• **REQUIREMENT 1**: List every coordinate transformation that the Georeferencer passage names for generating rectified maps.
• **REQUIREMENT 2**: Set down the Georeferencer passage word for word, beginning with "The resulting crowdsourced" and ending after "(Southall & Přidal, 2012).".

• **SELECTED PASSAGE**:
+++++

Figure 4: The Georeferencer's Visualize window, showing the georeferenced map overlaid on a Google Earth backdrop, with adjustable transparency.
It is also possible to analyse the geometric accuracy of the georeferenced map using the online version of the MapAnalyst software. The control points are used to construct distortion grids, vectors of displacement, accuracy circles, and isolines of local scale and rotation. These visualizations can help to identify wrongly assigned control points. As a by-product, MapAnalyst also computes the historical map's scale, its rotation and statistical indicators relating to the georeferencing transformation.
Georeferencer captures a history of all editing operations and tracks each modification to individual users, similar to how Wikipedia works with encyclopaedic text. It is therefore possible to preview, use, or restore a status of editing at any given point in time; revert malicious operations; or generate multiple versions of the rectified maps applying different coordinate transformations (affine, second-order polynomial or Thin Plate Spline), which can be accessed directly via WMS/WMTS or as a GeoTIFF file.
Case studiesThe Georeferencer development started in 2008 (Přidal & Zabicka, 2008) and the system has thus far been deployed by five holding institutions:
As a result of the lessons learned from the three initial pilots, and other documented crowdsourcing projects and analyses, the Georeferencer software was substantially upgraded in 2011. With this upgraded version of Georeferencer at NLS in 2012, there was more popularity and within four months a further 200 maps had been georeferenced.
The resulting crowdsourced spatial metadata is produced in a format ready to be integrated into library catalogs. Metadata from some of the participating institutions is now included in the Old Maps Online search engine, which demonstrates the real value of enriching map images with spatial coordinate metadata. Old Maps Online is a gateway to historical maps, held by numerous cartographic collections, allowing searching of online maps via both textual (using online gazetteers) and graphic (map) geographical interfaces, and can further be narrowed by date. The search results provide a direct link to the map image on the website of the host institution (Southall & Přidal, 2012).

+++++

• **SOURCE INFORMATION**:
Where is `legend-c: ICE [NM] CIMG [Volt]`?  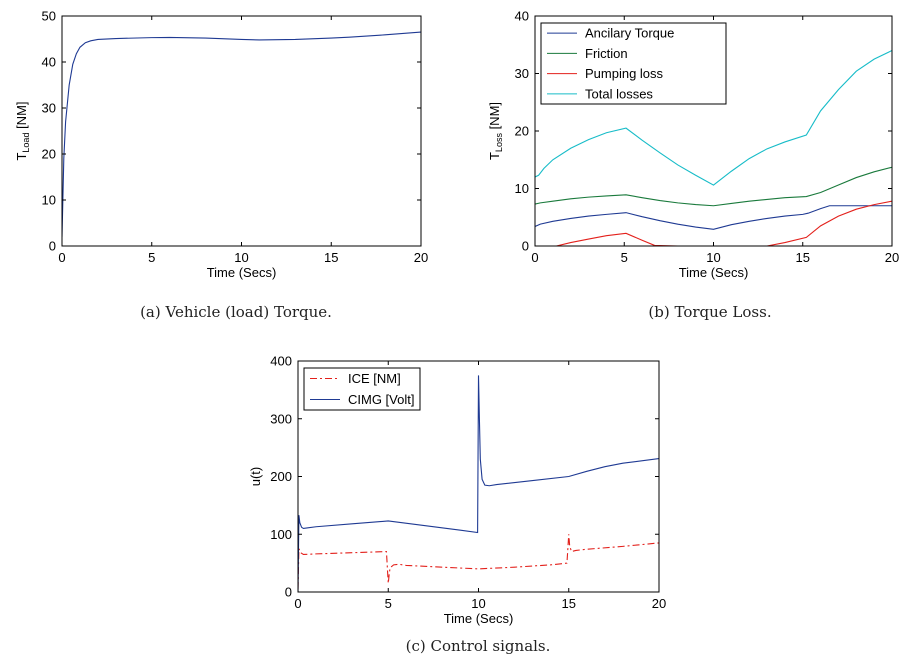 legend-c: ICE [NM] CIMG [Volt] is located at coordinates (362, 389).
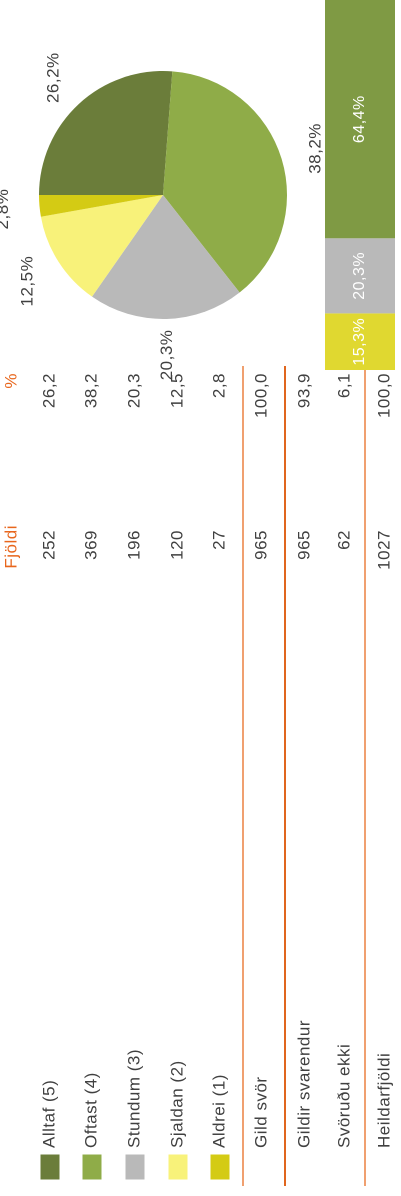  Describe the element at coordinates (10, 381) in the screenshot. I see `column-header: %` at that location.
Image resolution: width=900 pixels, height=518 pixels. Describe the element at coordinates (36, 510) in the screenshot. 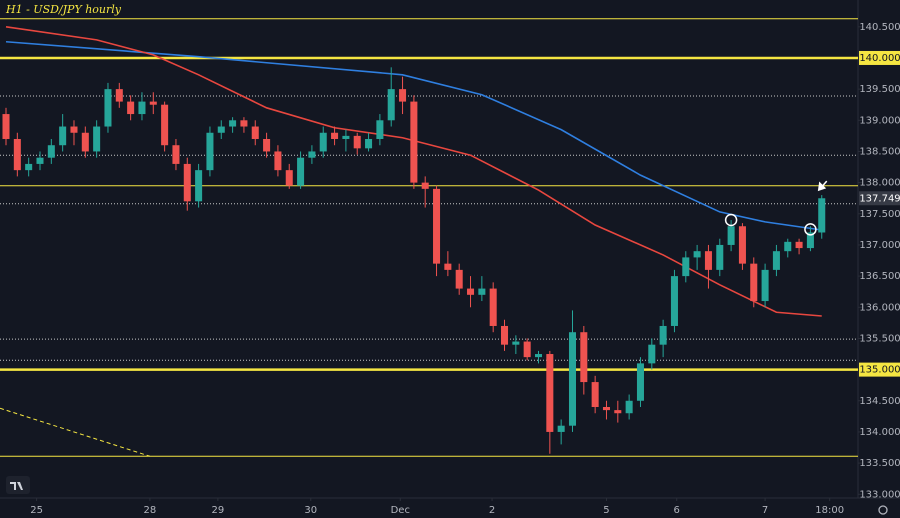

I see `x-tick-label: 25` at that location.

+++++

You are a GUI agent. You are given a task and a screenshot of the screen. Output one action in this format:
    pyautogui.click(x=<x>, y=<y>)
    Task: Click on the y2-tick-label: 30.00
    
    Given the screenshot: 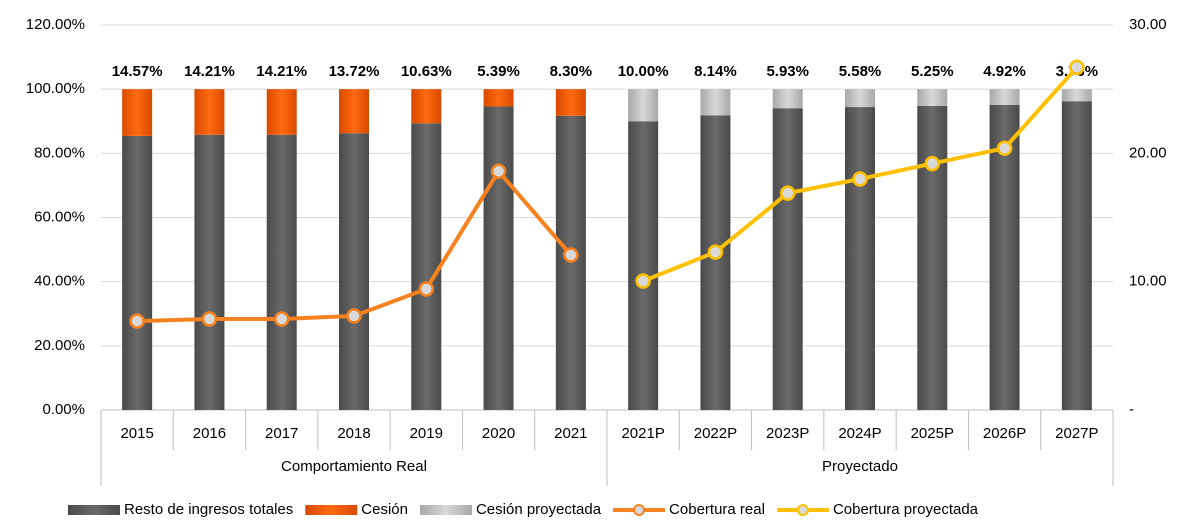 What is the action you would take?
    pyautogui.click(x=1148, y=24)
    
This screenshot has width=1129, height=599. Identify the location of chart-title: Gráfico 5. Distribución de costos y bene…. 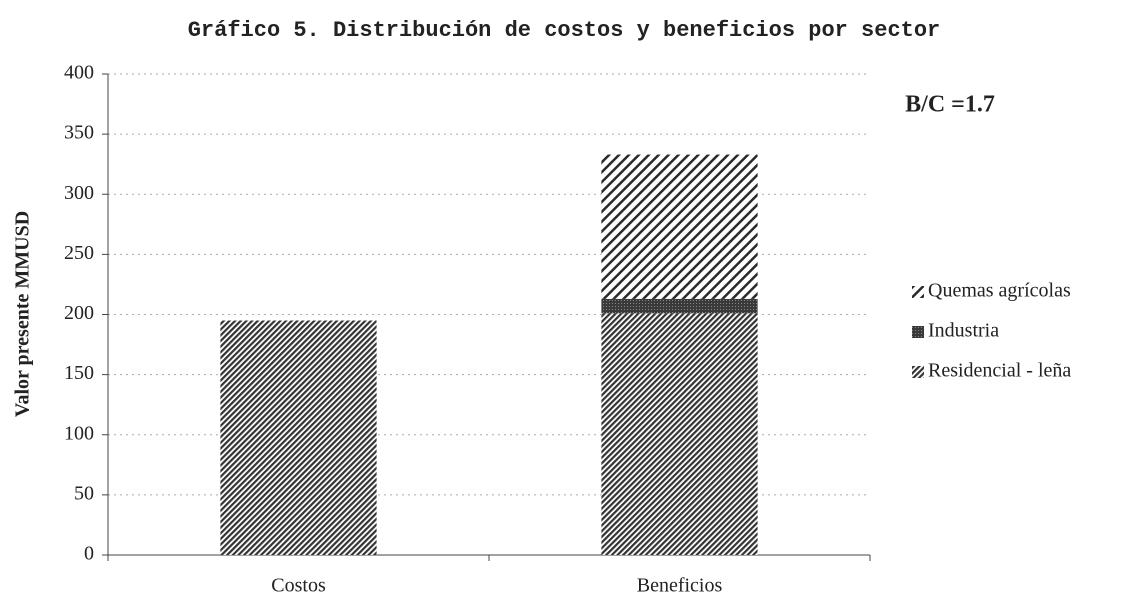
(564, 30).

+++++

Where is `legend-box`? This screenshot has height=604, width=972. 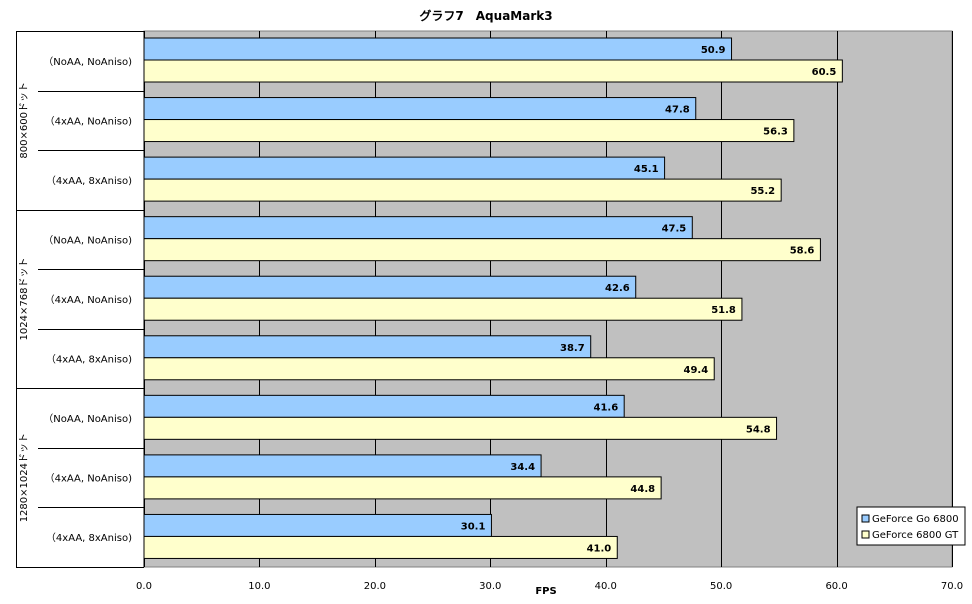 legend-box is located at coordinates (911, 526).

+++++

• **WRITTEN SOLUTION 1**: affine, second-order polynomial, Thin Plate Spline

• **WRITTEN SOLUTION 2**:
The resulting crowdsourced spatial metadata is produced in a format ready to be integrated into library catalogs. Metadata from some of the participating institutions is now included in the Old Maps Online search engine, which demonstrates the real value of enriching map images with spatial coordinate metadata. Old Maps Online is a gateway to historical maps, held by numerous cartographic collections, allowing searching of online maps via both textual (using online gazetteers) and graphic (map) geographical interfaces, and can further be narrowed by date. The search results provide a direct link to the map image on the website of the host institution (Southall & Přidal, 2012).